The consolidation going on in marine electronics is not because they are victims of a bad market, it's due to either bad management that made bad decisions on where to spend their resources (Raymarine squandered a huge amount of money after it's IPO), or they had engineering staffs incapable of real innovation. They are the GM's and Chryslers of the marine world.

The comments posted above are from customers crying out for reliable interconnection and interoperability, not a band aid (which is apparently limited and buggy) like the product which tops this thread. It is a reasonable request.

Posted by: Russ at August 29, 2010 3:02 PM | Reply

Russ, I couldn't agree more. And as much as I appreciate Panbo and respect the experience and insight contained herein, I have about zero tolerance for excuses about lack of standards compliance. No other tech industry would even dream of producing new product that was out of compliance with it's own member protocols. Ben, I understand well that customers would prefer to have new equipment backwards compatible with their existing gear (0183 etc), and there are plenty of "cottage" sized solutions that are designed to enable this. That in no way excuses the "Big 4" from continuing to introduce new systems that go their own way and ignore their own "industry standard". We need to stop making excuses for this nonsense, the sooner the better. Like Russ said at the very beginning of this post, a new device that merely allows one proprietary system to communicate backwards with an older proprietary system of the same manufacturer is hardly cause for celebration.

Posted by: Grant in reply to Russ at August 29, 2010 3:41 PM | Reply

Grant;

To be fair, Raymarine's prohibition on connection of a SeatalkNG backbone to an NMEA2K backbone is mentioned only in the context where the SeaTalkNG is already connected via a bridging device or cable to SeaTalk 1. I've just re-read the ST-NG manual to make sure that this is the case. If there are any other warnings about interconnection in that document I've missed them (again).

Sometime in the next couple of weeks I intend to extend a ST-NG backbone with some Garmin NMEA2K cable and connectors in order to integrate a Garmin 750S plotter. I'll report here on the success or failure of this configuration.

The only thing that I think is poor on Raymarine's part is their unwillingness to provide field installable connectors.

Posted by: RoyHB in reply to Grant at August 29, 2010 6:29 PM | Reply

Grant, I'm quite curious about how you intend to express your "zero tolerance." Are you going to leave marine electronics behind? And what exactly do you think I should be doing about this situation? Is there any other site that actually discusses the nitty gritty issues of N2K interoperability? Have you ever read about these issues in a boating magazine article (that I didn't write)?

Sorry, I simply can't get as agitated as you seem to be; I've seen too much N2K progress in the real world. Nor can I agree that the SeaTalk-STng converter just "allows one proprietary system to communicate backwards with an older proprietary system"; that's an extreme glass-half-full characterization that I think we'll see gutted in the testing I do in the next week or two.
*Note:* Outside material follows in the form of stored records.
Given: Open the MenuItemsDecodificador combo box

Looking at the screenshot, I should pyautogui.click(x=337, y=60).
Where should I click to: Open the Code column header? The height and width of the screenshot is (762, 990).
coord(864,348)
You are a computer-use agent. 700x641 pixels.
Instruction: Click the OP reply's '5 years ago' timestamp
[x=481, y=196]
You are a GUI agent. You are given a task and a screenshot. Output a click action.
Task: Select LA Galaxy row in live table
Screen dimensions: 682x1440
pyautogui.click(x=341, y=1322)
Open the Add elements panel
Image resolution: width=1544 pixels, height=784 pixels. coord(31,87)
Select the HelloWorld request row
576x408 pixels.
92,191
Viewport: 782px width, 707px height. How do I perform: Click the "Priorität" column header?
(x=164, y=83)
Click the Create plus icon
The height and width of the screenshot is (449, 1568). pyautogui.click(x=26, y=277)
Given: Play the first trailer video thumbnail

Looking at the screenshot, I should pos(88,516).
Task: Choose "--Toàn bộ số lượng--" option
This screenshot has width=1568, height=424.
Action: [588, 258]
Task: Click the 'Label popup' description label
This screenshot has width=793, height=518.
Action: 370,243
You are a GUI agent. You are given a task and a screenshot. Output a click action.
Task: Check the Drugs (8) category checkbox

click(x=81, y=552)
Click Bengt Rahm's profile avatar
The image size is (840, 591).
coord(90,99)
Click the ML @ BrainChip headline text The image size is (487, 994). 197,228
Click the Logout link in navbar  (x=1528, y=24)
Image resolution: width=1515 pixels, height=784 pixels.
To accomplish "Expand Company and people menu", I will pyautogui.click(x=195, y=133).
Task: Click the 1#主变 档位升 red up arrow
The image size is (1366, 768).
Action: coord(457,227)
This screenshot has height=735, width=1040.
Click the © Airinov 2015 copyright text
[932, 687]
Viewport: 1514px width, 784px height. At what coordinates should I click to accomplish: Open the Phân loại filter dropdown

Russ, the worldwide marine electronics market seems to be not much more than a billion dollars. And that's really not much, especially when you consider how amazingly fragmented the customer base is. (I think that my local health care conglomerate is equal to at least 1/20th of the worldwide ME business in terms of gross revenue, and it only covers one county in Maine.) I'd really like to know what niche technology market is truly analogous to ME, but it sure as hell is not computers, or cell phones, or anything remotely like those.

Posted by: Ben in reply to Grant at August 29, 2010 8:38 PM | Reply

Ben - I think Grant, or any other commenter is entitled to their opinion. Characterizing his opinion as "extreme" does not encourage an exchange of opinions and information which I think is the beneficial goal of this forum. If you don't want to hear your reader's opinions, turn off the comment facility.

For the sake of discussion, let's accept your asssertion that the ME market is small and fragmented. It only further supports my point that management should spend their devlopment dollars wisely, rather than reinventing the wheel.

I believe that if you surveyed ME customers the results would show a lack of willingness to pay a premium for a SeaTalkNG connector overa a generic N2K connector. I believe that customers are buying RayMarine products in spite of the SeaTalkNG connectors, not because of them.

SeaTalkNG required an expenditure in design, tooling, more expensive supplier cost due to being the sole customer, higher inventory levels because there is no other source for the connectors and all the other costs that accompany a proprietary part. All of that money could have be spent on innovation, rather than trying to replace a commodity connector. In my opinion, the choice to develop a connector, instead of spending that money on real innovation that would motivate customers to pay a premium, contributed to their de facto bankruptcy.

Posted by: Russ at August 30, 2010 2:14 PM | Reply

Fair enough, Russ. I apologize for "extreme" and retract it. But I stand by the opinion that seeing SeaTalkng as proprietary only is half-glass-full thinking.

Dan made some good points about the SeaTalkNG cable and connectors above, but I think you have a good point about wasted resources.

Posted by: Ben at August 30, 2010 2:32 PM | Reply

Roy, you are quite correct, that is the only scenario that I see in the ST70 manual that the product is incompatible with an N2K backbone (when also connected to SeaTalk components). However, I suspect that installations containing both Seatalk and SeatalkNG components are more common than not. To my mind, it still represents a design bias to RayMarine's own network as opposed to providing solutions that interface their current and past technologies to the current N2K standard.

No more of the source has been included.